Zikalala appointed education MEC Kwazi Mshengu, who is serving his first term in the provincial cabinet, to act in the portfolio. 

Two months on, Zikalala has still not named a replacement for Ntuli, whose job included dealing with the province’s highly volatile taxi industry, drawing criticism from opposition parties concerned about the ability of a first-term MEC to deal with the demands of two such important portfolios in the long term.

While Zikalala will make the appointment, he will do so after consultation with the ANC’s deployment committee and after some consultation with the SACP and Cosatu.

One member of the ANC provincial executive committee (PEC), who asked not to be named, said the committee had not yet come up with a candidate who would be acceptable to all the factions in the province and its regions.

“The committee hasn’t finalised its decision yet. They are worried about how to balance. The premier also can’t afford to alienate any of them, so things are stuck there,” the PEC member said.
“We are just waiting to hear what the decision is. The delay is causing its own problems because comrades are occupied with this, rather than their work in the legislature and elsewhere.”

Another senior ANC member in the province said that the deployment committee had met several times but had not agreed on a name. 

“They don’t seem to be able to come to a consensus on a name. They have had three meetings already, from what I know. I’m not sure what is the issue of disagreement,” he said.

An MPL from the Magashule faction said they wanted Super Zuma to take over the transport role because of his seniority and to “give stability.”  Appointing Zuma would also “reassure” the faction that their leaders were not being marginalised by him, now that the leadership in the province is aligned with President Ramaphosa.

“If the premier is interested in balance, he will appoint Super.

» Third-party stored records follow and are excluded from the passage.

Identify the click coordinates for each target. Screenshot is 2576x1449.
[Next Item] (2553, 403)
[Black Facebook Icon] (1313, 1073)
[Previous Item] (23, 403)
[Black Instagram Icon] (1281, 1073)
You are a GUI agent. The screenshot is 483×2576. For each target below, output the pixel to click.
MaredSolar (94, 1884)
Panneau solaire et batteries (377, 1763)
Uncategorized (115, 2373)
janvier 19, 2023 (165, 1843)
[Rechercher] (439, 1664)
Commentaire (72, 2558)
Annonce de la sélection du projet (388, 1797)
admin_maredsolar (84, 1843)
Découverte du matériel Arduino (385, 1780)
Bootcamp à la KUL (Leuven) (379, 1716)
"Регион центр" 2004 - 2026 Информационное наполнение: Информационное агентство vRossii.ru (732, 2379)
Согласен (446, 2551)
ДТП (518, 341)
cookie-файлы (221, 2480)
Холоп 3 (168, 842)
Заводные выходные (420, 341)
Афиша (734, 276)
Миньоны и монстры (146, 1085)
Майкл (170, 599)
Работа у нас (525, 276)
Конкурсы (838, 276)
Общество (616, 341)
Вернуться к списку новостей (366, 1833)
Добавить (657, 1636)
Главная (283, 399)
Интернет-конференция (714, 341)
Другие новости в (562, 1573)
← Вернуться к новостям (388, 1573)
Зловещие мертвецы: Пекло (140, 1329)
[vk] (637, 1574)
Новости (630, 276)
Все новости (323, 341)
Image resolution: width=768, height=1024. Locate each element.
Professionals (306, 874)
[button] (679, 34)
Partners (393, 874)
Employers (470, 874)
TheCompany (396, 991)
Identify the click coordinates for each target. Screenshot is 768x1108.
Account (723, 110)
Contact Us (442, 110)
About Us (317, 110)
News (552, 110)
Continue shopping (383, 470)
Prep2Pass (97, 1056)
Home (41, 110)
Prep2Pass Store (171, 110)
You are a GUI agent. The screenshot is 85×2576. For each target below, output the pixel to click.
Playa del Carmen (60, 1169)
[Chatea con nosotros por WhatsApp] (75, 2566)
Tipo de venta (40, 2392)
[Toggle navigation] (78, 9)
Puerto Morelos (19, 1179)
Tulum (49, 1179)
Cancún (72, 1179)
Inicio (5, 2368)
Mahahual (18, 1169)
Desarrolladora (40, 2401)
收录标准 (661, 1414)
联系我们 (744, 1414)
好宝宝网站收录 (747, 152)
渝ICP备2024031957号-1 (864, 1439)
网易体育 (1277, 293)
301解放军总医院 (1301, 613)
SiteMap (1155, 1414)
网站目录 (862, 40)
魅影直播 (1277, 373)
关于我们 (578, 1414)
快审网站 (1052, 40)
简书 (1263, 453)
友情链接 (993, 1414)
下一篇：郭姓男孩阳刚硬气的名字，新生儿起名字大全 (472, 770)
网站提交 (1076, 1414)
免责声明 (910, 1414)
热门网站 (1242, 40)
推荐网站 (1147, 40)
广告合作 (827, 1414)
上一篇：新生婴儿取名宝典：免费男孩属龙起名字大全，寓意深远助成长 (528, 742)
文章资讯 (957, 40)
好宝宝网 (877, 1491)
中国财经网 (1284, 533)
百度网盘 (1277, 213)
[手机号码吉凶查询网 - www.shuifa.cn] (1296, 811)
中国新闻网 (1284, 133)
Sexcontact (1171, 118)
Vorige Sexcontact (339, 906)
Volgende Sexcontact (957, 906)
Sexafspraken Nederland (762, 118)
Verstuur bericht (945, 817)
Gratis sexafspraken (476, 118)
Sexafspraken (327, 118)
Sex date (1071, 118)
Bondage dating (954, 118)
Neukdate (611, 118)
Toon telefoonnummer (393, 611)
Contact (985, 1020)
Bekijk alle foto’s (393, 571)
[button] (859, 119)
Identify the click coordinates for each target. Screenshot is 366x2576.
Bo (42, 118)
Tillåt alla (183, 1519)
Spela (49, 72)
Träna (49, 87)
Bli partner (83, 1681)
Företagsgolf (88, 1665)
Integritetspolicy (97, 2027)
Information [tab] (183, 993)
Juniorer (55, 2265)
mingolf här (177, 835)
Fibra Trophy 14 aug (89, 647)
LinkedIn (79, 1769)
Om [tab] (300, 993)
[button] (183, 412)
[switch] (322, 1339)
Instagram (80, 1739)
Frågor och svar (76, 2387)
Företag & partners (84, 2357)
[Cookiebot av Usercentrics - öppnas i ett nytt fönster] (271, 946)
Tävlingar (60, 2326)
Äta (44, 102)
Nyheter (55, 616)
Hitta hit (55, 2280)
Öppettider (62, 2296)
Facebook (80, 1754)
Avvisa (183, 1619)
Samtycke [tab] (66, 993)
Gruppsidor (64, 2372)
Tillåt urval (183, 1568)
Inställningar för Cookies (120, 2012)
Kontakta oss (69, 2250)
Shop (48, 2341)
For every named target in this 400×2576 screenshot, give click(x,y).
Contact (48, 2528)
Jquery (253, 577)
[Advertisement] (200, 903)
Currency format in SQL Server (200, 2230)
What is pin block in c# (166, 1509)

If he appoints Jomo or one of the other junior comrades ahead of him, we will be asking questions,” the MPL said.

“It’s in his hands as chairperson.” 

While Zikalala and the province opposed Ramaphosa in the run-up to the 2017 ANC national conference, sentiment has since shifted, with a “unity” leadership under Zikalala being elected in 2018.

However, they have been careful not to alienate the Magashule/Zuma faction, which remains a force in the province and its regions, ahead of the regional conferences and the local government elections.

Another ANC source said the impasse might result in a mini-cabinet reshuffle by Zikalala, who is said to be looking at moving Mshengu to transport and appointing legislature speaker Nontembeko Boyce, as education MEC as a means of filling the vacancy without sparking a revolt by any of the factions. 

During a debate in the KwaZulu-Natal provincial legislature this week, Zikalala said that an appointment would be made, but that work was being done in the portfolio by Mshengu.

ANC KwaZulu-Natal spokesperson Nhlakanipho Ntombela referred the M&G to the premier’s office for comment.

Lennox Mabaso, the spokesperson for Zikalala, said the premier would decide how to fill the portfolio after the necessary consultative processes were concluded.

Mabaso said while Zikalala “appreciates the issues raised and is fully cognisant of them”, there was “no vacuum” as Mshengu was attending to the issues and duties of both portfolios.